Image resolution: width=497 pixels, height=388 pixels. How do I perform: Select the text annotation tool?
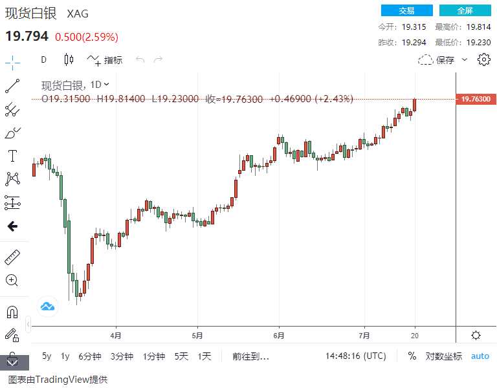click(x=12, y=156)
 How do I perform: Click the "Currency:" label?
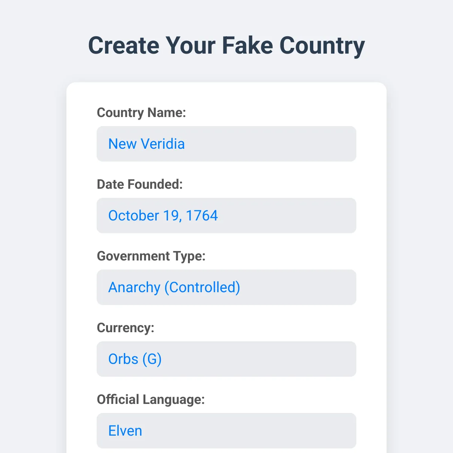tap(125, 328)
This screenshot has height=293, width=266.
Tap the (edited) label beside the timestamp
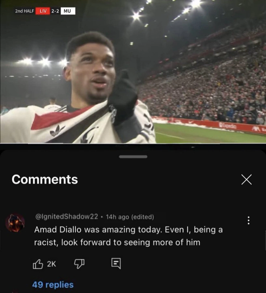point(143,217)
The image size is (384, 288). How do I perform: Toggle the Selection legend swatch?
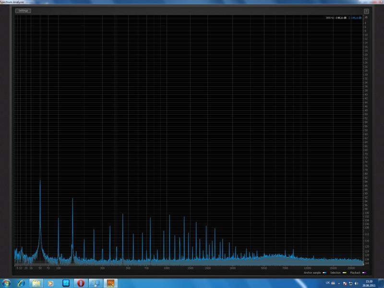tap(344, 272)
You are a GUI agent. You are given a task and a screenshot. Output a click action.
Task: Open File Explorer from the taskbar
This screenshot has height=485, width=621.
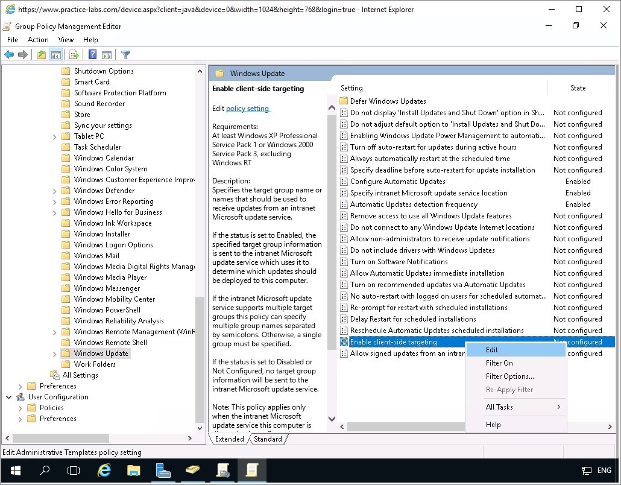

++++++++

YOUR ASSIGNMENT :: Could you please report how many lines of the listing above hold the word "This"? Only the number is needed.

FINISHED TASK :: 2